Disappointed with the yields of my previous experiments in making furfural, I tried again, this time with fairly good success.

I used a 1/10th scale version of the Org Syn procedure, substituting d-ribose for corn cobs. My pot was a 1000mL RBF with a Hempel column and whatever else I could find to build a long vertical tube. The receiver is a 25mL side-arm test tube. A picture of the assembly is shown below. It uses a Dean Stark mechanism to separate the furfural from the aqueous phase. Density of furfural is 1.159 @13C so it separates nicely from the water. Solubility in water is 9.1g/100, so it is advantageous to use as small a receiver vessel as possible.
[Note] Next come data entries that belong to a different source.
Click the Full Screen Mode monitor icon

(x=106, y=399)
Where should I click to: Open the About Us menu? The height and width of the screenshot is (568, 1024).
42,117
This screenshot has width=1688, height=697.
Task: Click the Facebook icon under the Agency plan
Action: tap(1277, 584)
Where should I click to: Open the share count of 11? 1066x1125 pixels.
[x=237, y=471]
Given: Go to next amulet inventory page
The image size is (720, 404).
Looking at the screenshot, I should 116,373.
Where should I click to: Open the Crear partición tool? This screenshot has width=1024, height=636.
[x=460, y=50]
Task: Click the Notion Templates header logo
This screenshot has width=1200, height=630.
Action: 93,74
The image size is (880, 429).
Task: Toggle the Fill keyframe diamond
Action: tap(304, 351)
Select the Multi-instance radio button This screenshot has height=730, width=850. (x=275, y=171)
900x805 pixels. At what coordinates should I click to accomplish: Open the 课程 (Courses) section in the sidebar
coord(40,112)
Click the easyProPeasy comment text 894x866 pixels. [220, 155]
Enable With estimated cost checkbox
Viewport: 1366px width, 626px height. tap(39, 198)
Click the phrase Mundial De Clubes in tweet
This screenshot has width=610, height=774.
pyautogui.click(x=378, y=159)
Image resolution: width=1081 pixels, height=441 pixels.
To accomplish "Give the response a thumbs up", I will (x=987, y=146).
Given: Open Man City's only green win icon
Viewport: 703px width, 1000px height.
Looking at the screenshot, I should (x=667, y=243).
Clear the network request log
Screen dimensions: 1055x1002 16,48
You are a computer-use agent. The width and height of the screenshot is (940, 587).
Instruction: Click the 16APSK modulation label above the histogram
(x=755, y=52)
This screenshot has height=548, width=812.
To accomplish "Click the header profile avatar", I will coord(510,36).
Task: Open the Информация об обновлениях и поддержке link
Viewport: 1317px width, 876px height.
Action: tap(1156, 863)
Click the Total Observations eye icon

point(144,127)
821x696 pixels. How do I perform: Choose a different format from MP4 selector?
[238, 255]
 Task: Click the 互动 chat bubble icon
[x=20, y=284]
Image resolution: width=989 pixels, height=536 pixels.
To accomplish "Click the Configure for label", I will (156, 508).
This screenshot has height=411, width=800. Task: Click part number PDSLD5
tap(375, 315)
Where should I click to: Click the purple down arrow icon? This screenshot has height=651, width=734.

I charged the pot with 500mL of 2.17N H2SO4, 200g NaCl, and 32g of food grade d-ribose. This was then set to boiling for 3 hours. As usual the pot contents turned black once boiling temperature was reached. So, all that carbon has to be considered a loss in yield. 8mL, or ~9.3g, of crude furfural was recovered as a translucent yellow liquid. This is a yield of 45.3% based on the d-ribose charged.

Questions, comments, and discussion are welcomed.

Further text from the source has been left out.